Nouvel or noir… Nouvelle révolution industrielle… Le big data apparaît comme la solution miraculeuse pour augmenter la performance et les profits des entreprises. Est-ce simplement un mirage numérique ? Les données massives sont-elles utiles pour toutes les entreprises ? Des chercheurs du Canada et de la France en ont discuté lors d’un colloque au congrès de l’Association francophone pour le savoir (ACFAS), qui a eu lieu plus tôt ce mois-ci à l’Université McGill.
« J’ai une réserve sur ce genre d’outil, soutient Christian Marcon, professeur en sciences de l’information et de la communication à l’Université de Poitiers, en France.

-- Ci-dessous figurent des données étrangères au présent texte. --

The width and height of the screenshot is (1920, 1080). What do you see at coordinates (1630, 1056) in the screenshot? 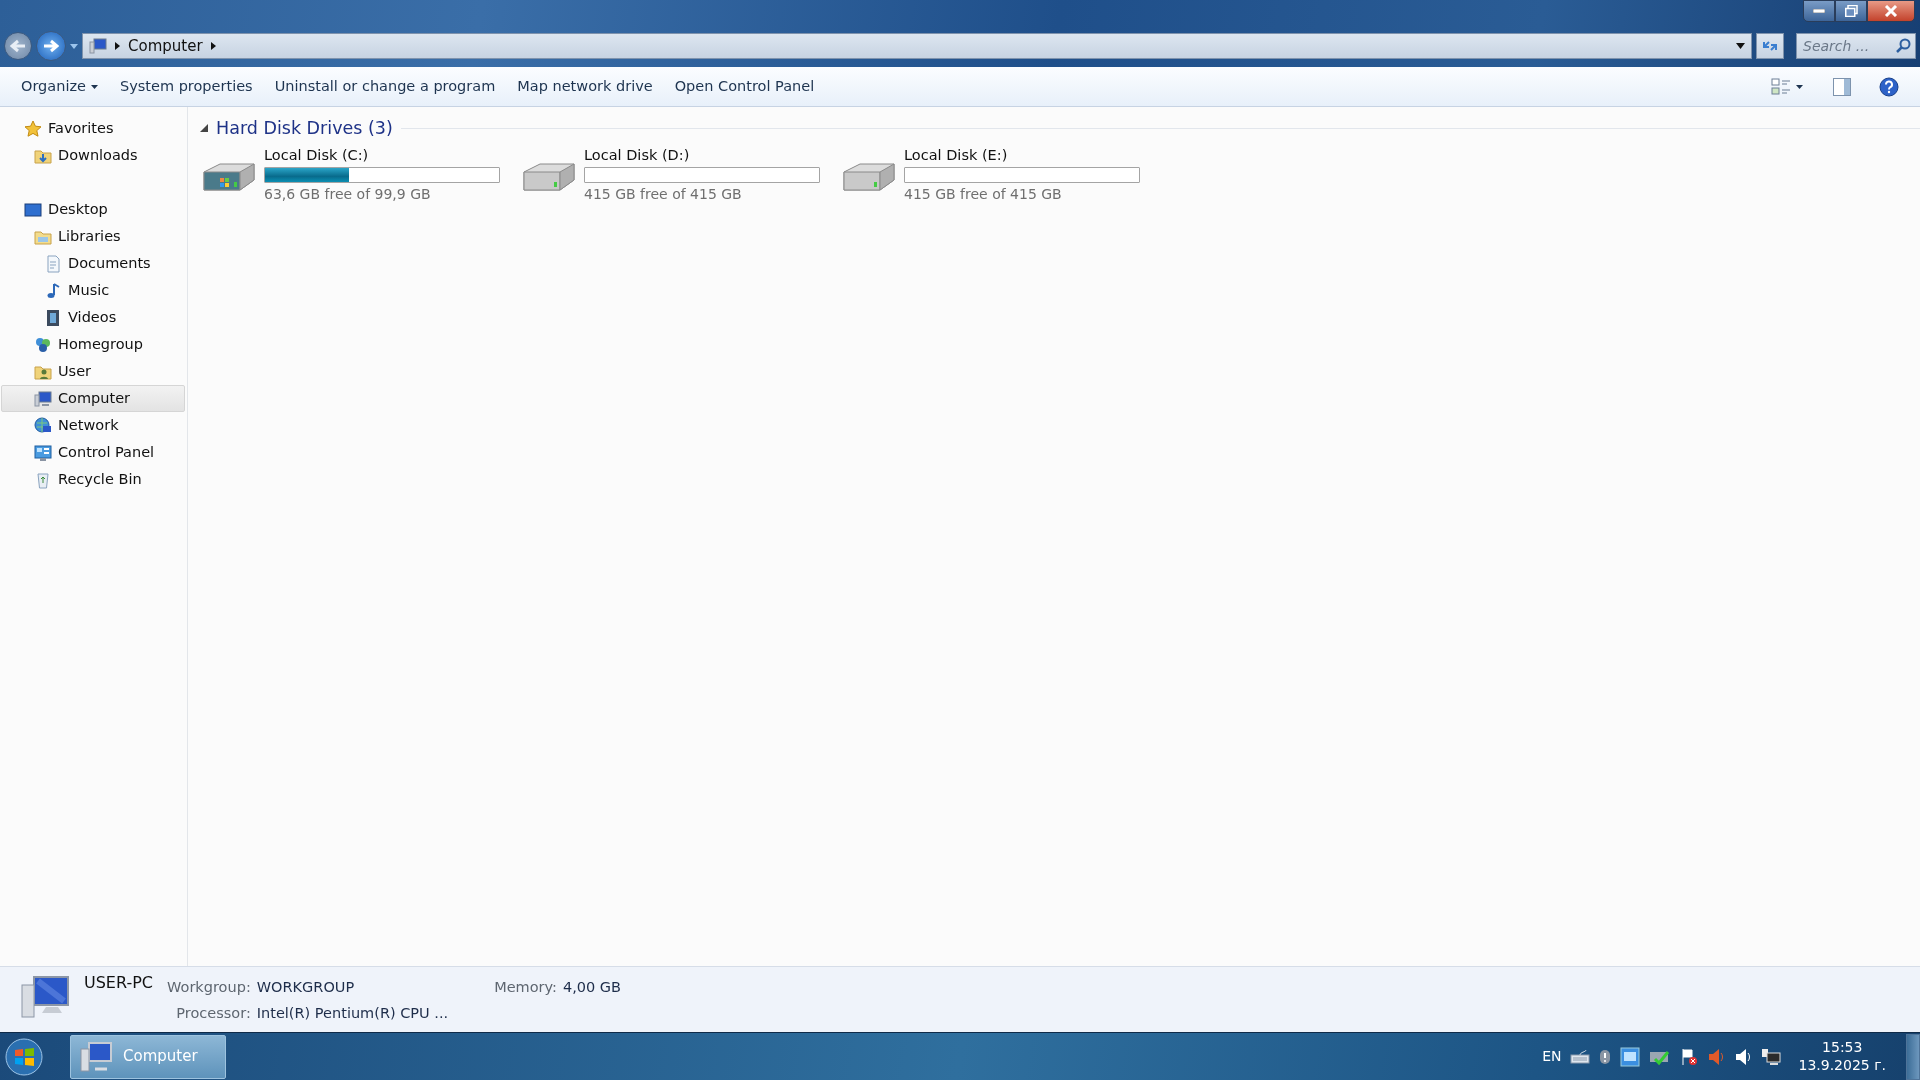
I see `app-window-icon` at bounding box center [1630, 1056].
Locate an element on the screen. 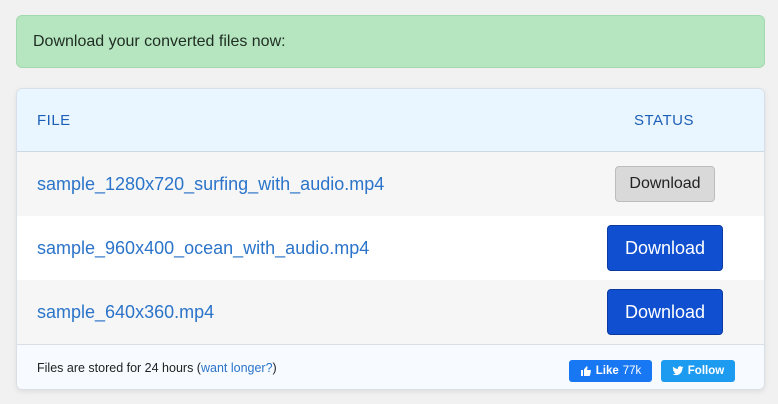 This screenshot has width=778, height=404. twitter-bird-icon is located at coordinates (678, 371).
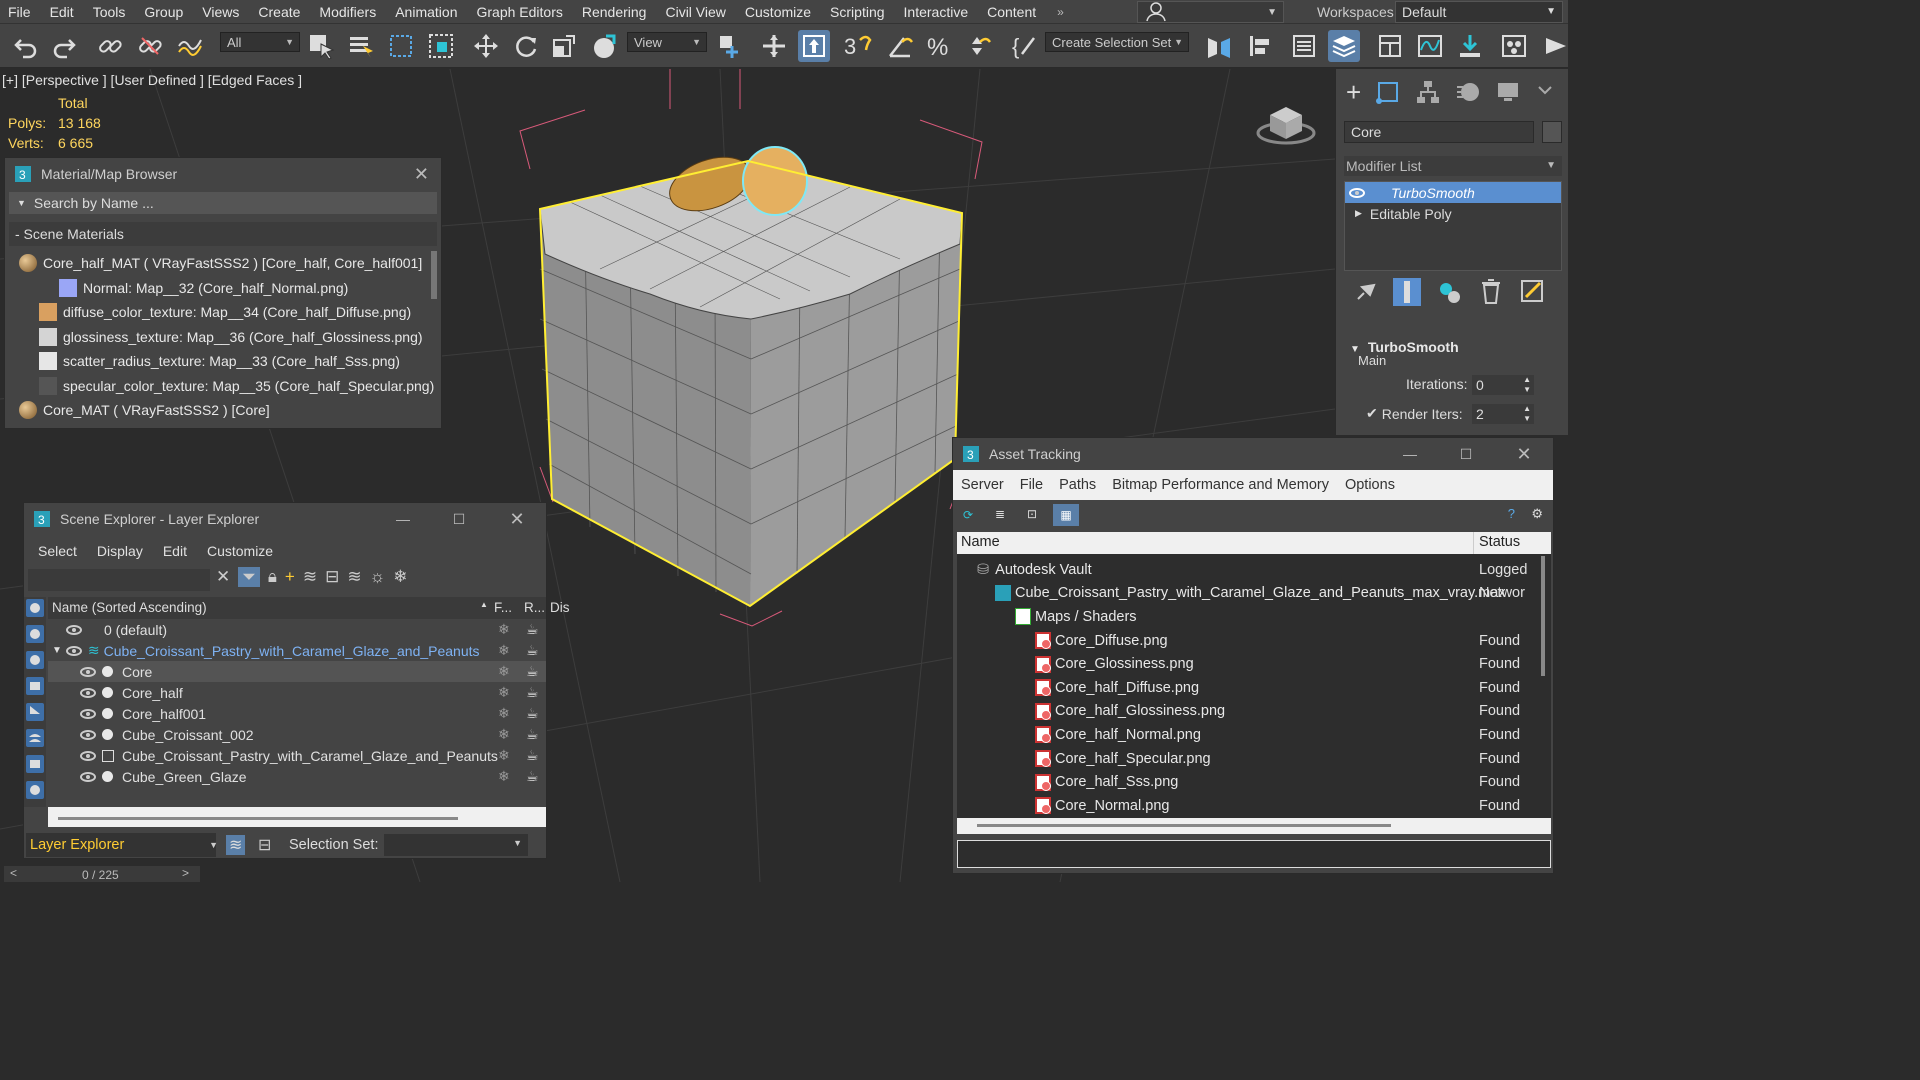  Describe the element at coordinates (1060, 12) in the screenshot. I see `menu-overflow-button: »` at that location.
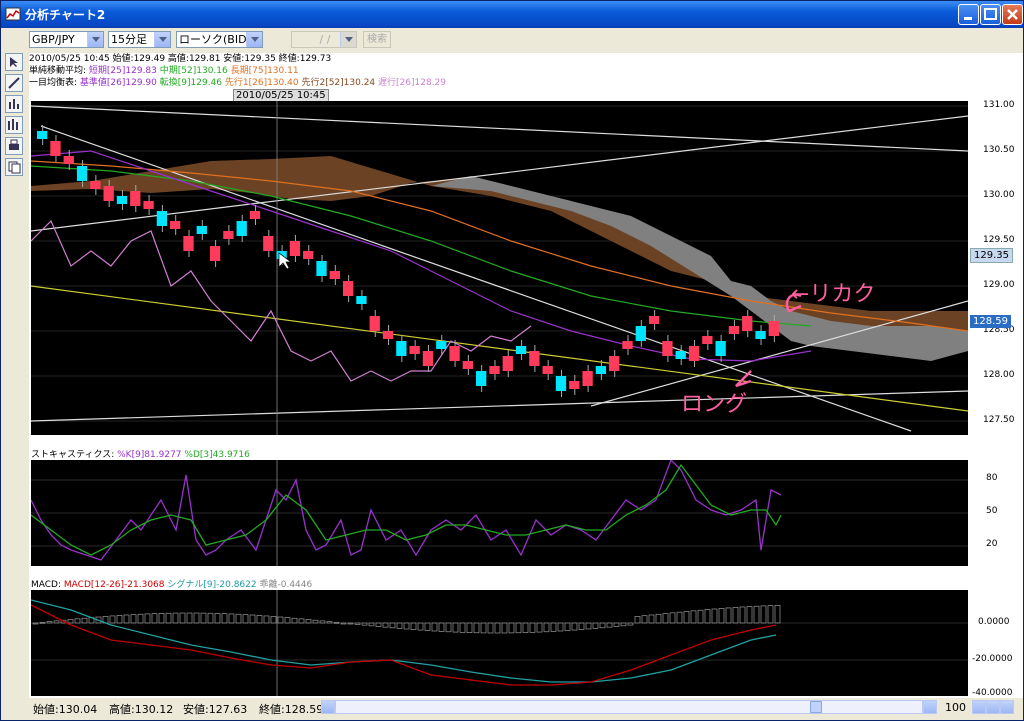  Describe the element at coordinates (14, 125) in the screenshot. I see `indicator-icon` at that location.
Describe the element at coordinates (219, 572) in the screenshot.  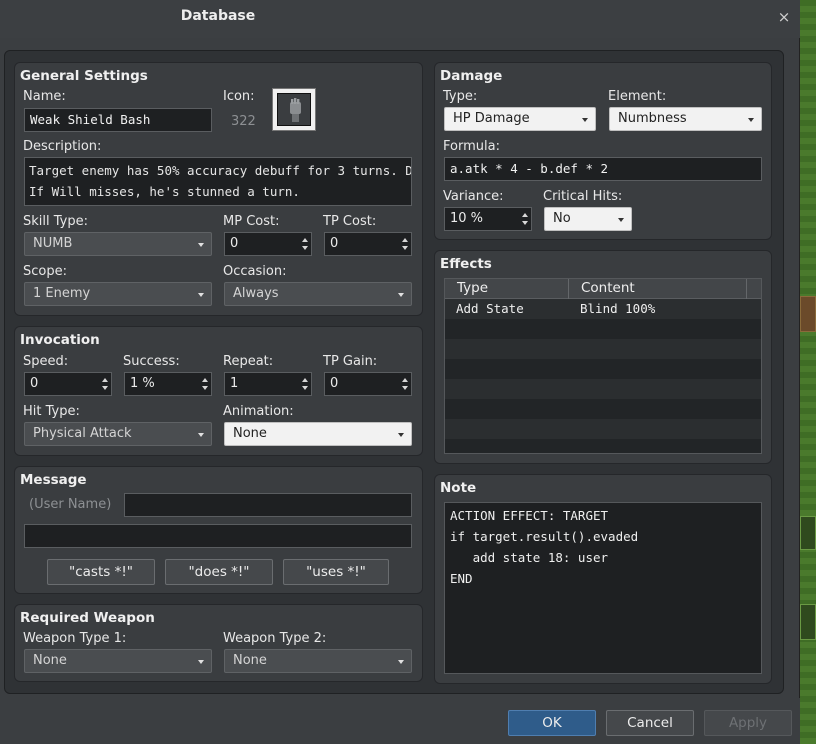
I see `does-button: "does *!"` at that location.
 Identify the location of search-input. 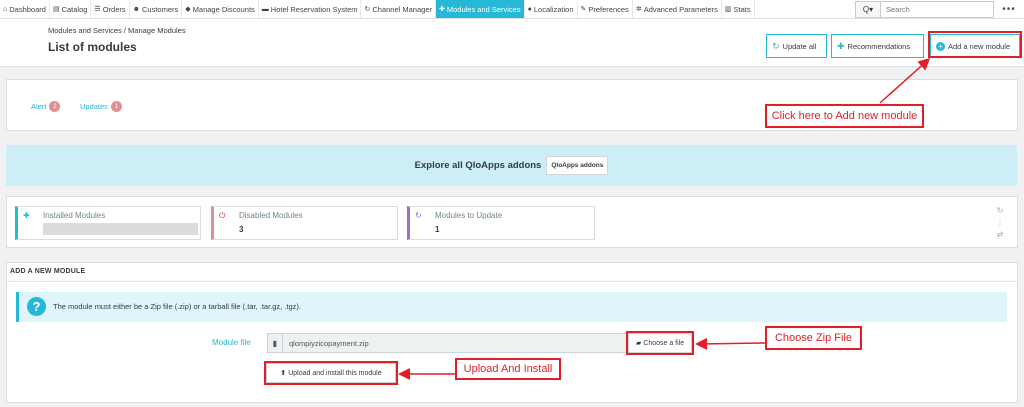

Je ne dis pas que ça ne marche pas, mais il faut suffisamment de données et des logiciels assez puissants pour traiter ces données-là. »
« Si j’étais décideur, ça me gênerait beaucoup de décider sur la base d’équations auxquelles je ne comprends rien. »
— Christian Marcon
Christian Marcon a présenté le résultat de son étude réalisée auprès de PME françaises lors du colloque. Son constat : les grandes entreprises ont les moyens d’utiliser les données massives, d’acheter des logiciels coûteux et d’engager des employés qualifiés pour les opérer et analyser les résultats. Ce qui n’est pas le cas des PME.
« Employer une personne qui a des compétences, ça suppose que l’entreprise ait suffisamment de données, poursuit-il. Ou qu’elle en achète de l’extérieur, en plus de logiciels. Et pour donner quoi en pourcentage d’efficacité ? Je suis certain que certaines entreprises doivent se demander quel type de données va leur servir à quelque chose. »
Les sociétés
Un autre participant au colloque, Antoine Henry, doctorant à l’Université Aix-Marseille, concentre ses recherches sur Gaz Réseau Distribution France (GRDF), principal distributeur de gaz naturel en France et en Europe. Même si ses résultats sont plus concluants, le doctorant émet des réserves.
« Contrairement à ce que certains prétendent, affirme le chercheur, on ne peut pas prendre plein de données et voir ce que ça donne. Il faut une matière première propre. Si on veut quelque chose de vraiment fin, ça demande un peu plus de travail. Une vraie compétence. Sinon, on se retrouve avec des corrélations aberrantes. »
« Les décideurs ont besoin de se rassurer et de légitimer leur fonction, alors ils suivent la mode. La mode, c’est le big data. On leur explique qu’avec le big data, ils vont mieux anticiper les décisions, ils vont mieux savoir ce que cherche le client. »
— Christian Marcon, professeur à l’Université de Poitiers, en France
Le marketing et l’éthique
Vous nourrissez chaque jour le big data… avec vos applications, vos données bancaires, vos cartes de fidélité, votre GPS. Si toutes les entreprises détiennent les mêmes informations sur chaque individu, est-ce toujours aussi efficace ?
Eli Elia, professeur au département de management et technologie de l’UQAM, croit qu’on sous-estime le potentiel du big data. Il soutient qu’actuellement, on peut non seulement analyser le comportement des gens, prévenir leurs faits et gestes, mais aussi les inciter à adopter un comportement précis.
« Si ce n’est pas bien gouverné, il va y avoir du dérapage dans l’utilisation des données, c’est inévitable », affirme-t-il.
« L’individu laisse des traces dans sa routine. On est capable de détecter des anomalies. Des changements d’habitudes. Et on a maintenant ces données. Sans dire que tu viens de te séparer ou de vivre un deuil, l’algorithme va te catégoriser selon un chiffre. Par la suite, il va te proposer des choses pour un objectif qui n’est pas nécessairement éthique. Si une personne est suicidaire, est-ce que c’est le moment de lui proposer d’acheter une voiture de sport ? »
De son côté, le chercheur Christian Marcon redoute d’être dénoncé par son réfrigérateur.
« Ce que je crains avec le big data, c’est que mon assurance maladie m’envoie un message : “Ce serait bien que vous mangiez moins de choses grasses, car votre frigo nous dit que vous avez acheté des choses grasses. Ce serait bien de manger moins de choses grasses, sinon on va augmenter votre prime d’assurance.” »
« Un tout petit peu moins de vie privée pour tellement plus de bénéfices, c’est du baratin de propagande », conclut-il.